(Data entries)
++++++++++++++++++++

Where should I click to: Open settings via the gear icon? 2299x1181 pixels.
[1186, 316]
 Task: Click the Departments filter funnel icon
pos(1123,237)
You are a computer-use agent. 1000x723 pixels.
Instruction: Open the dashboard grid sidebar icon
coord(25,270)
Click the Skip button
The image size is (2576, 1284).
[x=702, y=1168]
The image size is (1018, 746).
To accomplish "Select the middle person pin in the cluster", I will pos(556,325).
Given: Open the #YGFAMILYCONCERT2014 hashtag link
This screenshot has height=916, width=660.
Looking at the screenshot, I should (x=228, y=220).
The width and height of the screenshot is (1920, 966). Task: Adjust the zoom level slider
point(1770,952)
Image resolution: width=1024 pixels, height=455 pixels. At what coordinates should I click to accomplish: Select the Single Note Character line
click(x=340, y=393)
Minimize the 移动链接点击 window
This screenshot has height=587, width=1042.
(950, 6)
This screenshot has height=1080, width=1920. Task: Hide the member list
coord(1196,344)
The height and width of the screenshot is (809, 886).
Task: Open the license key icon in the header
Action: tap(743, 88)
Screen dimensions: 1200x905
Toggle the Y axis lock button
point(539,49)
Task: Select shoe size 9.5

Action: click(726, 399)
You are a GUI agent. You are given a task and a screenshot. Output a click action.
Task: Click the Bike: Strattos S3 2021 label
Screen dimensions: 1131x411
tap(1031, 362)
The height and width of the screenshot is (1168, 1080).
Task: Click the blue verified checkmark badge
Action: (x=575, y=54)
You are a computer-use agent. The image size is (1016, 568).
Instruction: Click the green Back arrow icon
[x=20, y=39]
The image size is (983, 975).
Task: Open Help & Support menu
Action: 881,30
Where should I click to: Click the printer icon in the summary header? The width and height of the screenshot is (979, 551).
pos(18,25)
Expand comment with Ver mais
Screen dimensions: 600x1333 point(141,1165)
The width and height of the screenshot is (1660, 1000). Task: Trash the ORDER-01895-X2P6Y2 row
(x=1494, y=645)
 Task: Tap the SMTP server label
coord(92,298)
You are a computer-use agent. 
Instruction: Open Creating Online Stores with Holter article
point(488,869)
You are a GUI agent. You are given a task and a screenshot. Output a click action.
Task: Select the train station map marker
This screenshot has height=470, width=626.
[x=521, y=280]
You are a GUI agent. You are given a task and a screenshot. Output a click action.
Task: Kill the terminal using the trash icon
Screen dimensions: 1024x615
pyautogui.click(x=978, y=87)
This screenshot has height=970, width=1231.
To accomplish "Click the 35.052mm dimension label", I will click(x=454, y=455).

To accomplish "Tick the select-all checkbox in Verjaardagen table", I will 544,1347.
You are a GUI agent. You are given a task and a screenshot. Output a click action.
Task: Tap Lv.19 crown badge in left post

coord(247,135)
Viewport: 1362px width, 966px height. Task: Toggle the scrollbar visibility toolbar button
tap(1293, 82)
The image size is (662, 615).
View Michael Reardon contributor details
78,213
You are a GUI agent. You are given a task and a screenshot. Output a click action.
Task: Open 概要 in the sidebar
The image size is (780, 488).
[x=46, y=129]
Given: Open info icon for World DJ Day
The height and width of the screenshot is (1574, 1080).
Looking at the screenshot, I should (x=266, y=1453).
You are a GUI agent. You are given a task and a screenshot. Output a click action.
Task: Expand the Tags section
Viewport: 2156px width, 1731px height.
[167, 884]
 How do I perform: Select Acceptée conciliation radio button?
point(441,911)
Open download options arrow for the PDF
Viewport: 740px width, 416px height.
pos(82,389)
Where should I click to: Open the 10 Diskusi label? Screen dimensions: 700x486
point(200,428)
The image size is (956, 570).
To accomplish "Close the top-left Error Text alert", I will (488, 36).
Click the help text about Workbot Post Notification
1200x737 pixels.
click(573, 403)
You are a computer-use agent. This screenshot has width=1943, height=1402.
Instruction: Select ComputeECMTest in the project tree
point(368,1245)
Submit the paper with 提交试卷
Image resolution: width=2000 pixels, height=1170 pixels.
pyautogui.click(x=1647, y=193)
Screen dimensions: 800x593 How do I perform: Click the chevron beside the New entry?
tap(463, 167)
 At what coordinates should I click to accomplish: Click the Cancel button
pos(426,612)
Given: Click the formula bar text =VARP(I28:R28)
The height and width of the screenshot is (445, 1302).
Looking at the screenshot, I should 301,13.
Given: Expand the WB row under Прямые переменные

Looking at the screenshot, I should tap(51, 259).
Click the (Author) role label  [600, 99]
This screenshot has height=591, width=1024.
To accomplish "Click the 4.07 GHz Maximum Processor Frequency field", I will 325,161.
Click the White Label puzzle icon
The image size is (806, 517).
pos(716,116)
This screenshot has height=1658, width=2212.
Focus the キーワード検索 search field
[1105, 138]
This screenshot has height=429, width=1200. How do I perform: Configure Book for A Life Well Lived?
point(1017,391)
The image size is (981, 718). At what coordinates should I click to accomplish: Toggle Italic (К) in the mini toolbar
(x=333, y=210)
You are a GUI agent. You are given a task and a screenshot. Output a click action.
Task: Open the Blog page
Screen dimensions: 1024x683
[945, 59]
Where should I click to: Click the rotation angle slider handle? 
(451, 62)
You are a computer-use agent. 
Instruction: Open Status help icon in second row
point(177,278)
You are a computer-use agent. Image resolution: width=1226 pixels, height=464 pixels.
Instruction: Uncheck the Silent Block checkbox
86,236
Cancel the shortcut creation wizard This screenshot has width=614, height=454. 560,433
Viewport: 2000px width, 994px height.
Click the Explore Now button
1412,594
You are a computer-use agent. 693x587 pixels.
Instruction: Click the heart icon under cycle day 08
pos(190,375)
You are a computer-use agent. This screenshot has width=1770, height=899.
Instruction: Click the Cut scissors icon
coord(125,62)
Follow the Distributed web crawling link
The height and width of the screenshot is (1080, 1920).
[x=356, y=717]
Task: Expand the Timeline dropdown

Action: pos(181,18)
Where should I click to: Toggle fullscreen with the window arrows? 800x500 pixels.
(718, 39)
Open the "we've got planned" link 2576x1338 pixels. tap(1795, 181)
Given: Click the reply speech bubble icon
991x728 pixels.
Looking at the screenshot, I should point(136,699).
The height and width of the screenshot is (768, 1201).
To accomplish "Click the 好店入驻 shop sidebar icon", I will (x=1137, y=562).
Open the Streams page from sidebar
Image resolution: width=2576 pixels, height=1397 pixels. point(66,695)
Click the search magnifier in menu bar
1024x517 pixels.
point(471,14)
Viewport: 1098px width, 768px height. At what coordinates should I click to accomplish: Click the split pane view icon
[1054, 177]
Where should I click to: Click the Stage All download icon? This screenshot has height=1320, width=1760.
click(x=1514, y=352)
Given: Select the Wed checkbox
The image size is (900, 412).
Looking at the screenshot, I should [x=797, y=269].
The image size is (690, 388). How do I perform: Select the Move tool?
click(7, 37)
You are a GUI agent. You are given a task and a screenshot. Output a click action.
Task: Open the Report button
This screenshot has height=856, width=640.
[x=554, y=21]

++++++++++++++++++++

Reproduce the rows above verbatim, starting at the line with "How do I perform: Select Acceptée" and ending at the line with "pos(716,116)", including both of those lines.

 How do I perform: Select Acceptée conciliation radio button?
point(441,911)
Open download options arrow for the PDF
Viewport: 740px width, 416px height.
pos(82,389)
Where should I click to: Open the 10 Diskusi label? Screen dimensions: 700x486
point(200,428)
The image size is (956, 570).
To accomplish "Close the top-left Error Text alert", I will (488, 36).
Click the help text about Workbot Post Notification
1200x737 pixels.
click(573, 403)
You are a computer-use agent. This screenshot has width=1943, height=1402.
Instruction: Select ComputeECMTest in the project tree
point(368,1245)
Submit the paper with 提交试卷
Image resolution: width=2000 pixels, height=1170 pixels.
pyautogui.click(x=1647, y=193)
Screen dimensions: 800x593 How do I perform: Click the chevron beside the New entry?
tap(463, 167)
 At what coordinates should I click to accomplish: Click the Cancel button
pos(426,612)
Given: Click the formula bar text =VARP(I28:R28)
The height and width of the screenshot is (445, 1302).
Looking at the screenshot, I should 301,13.
Given: Expand the WB row under Прямые переменные

Looking at the screenshot, I should tap(51, 259).
Click the (Author) role label  [600, 99]
This screenshot has height=591, width=1024.
To accomplish "Click the 4.07 GHz Maximum Processor Frequency field", I will 325,161.
Click the White Label puzzle icon
The image size is (806, 517).
pos(716,116)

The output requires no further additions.